# Start of PAGE TEXT

Meanwhile, ACS funded a poll of California voters asking how would they vote if they knew Philip Morris was behind an initiative that would decrease smoking restrictions in California, overturn local laws, and prohibit cities and counties from making their own smoking laws.[86] This poll also tested various messages that could be used to oppose the initiative, so it provided important marketing research for the public health campaign. The results revealed that 70 percent of those polled would vote against such a law, 24 percent would vote for it, and 6 percent were undecided.

# End of PAGE TEXT
# Start of SOURCE DATA

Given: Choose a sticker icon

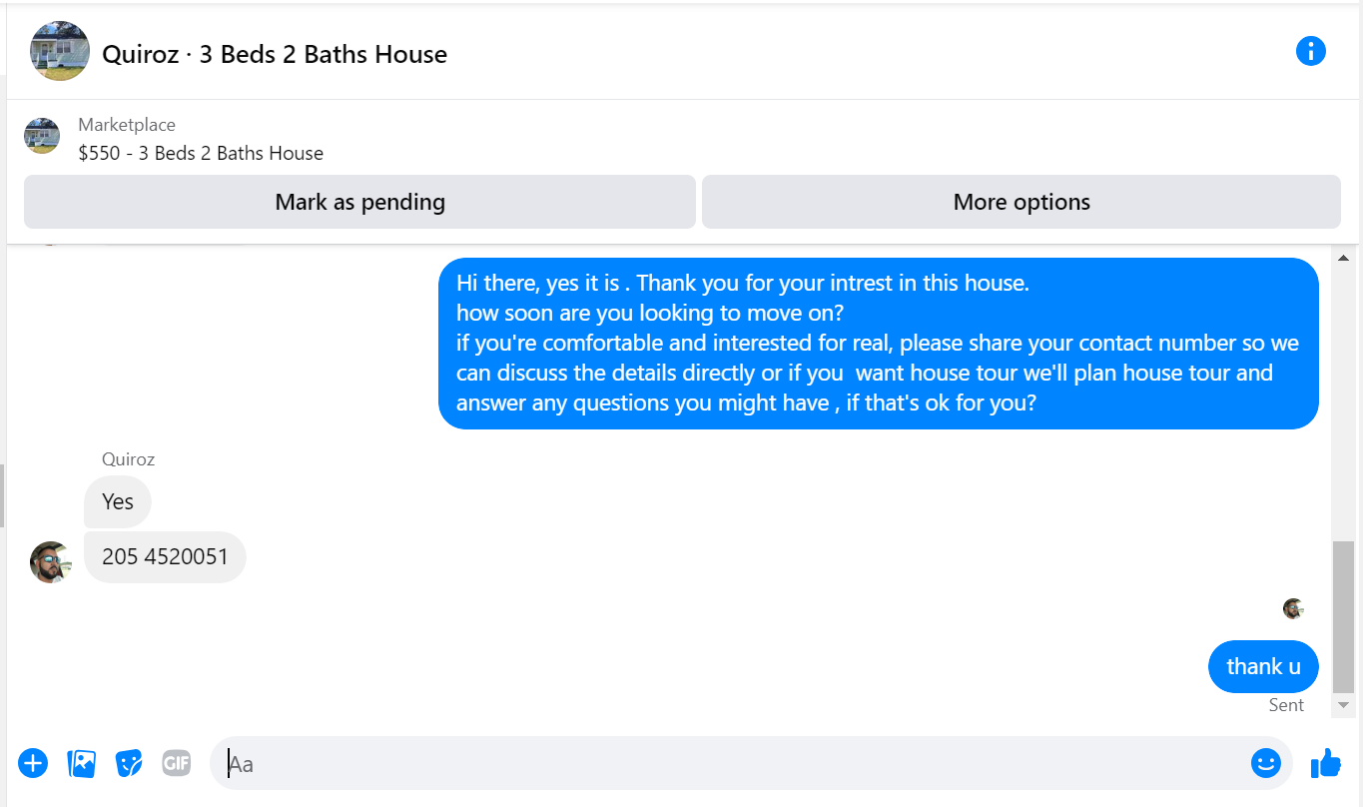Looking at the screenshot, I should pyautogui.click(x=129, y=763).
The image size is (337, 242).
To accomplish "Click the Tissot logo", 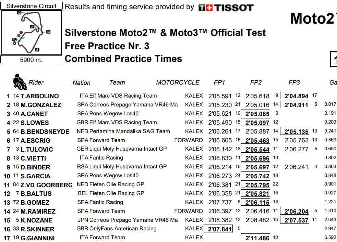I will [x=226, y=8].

# End of SOURCE DATA

▸ **WORK TO BE COMPLETED**:
Pick up the passage about the poll on the Philip Morris smoking initiative in California and continue it from its last sentence. The listing is separate material.

▸ **OUTPUT**:
While the proponents of an initiative write the text of the proposed law, the California Attorney General provides the official title and summary, which appear on the ballot. This wording is important because it may be the only material that a voter reads about the measure before voting. The title and summary also appear at the top of all copies of the petitions used to gather signatures to qualify the initiative for the ballot. Given their experience in the Proposition 99 campaign, Martin and Najera realized the importance of not only the initiative's title and summary but also the Legislative Analyst's analysis and ballot arguments, which appear in the Voter Pamphlet. Philip Morris had submitted proposed language emphasizing that the initiative “bans smoking,” “restricts…vending machines and billboards,” and “increases penalties for tobacco sale to and purchase by minors” while downplaying the exceptions.[87] The Coalition hired an attorney who presented a title and summary to the Attorney General that emphasized preemption of local ordinances, relaxation of current restrictions on smoking, and the increase in smoking that the initiative would cause.[88][89] The final title and summary that the Attorney General released on March 9, 1994, reflected the Coalition's concerns; it highlighted the preemption of existing laws and significant exceptions to smoking restrictions.[90] The Coalition's timely and assertive intervention would prove very important as the battle over the initiative unfolded.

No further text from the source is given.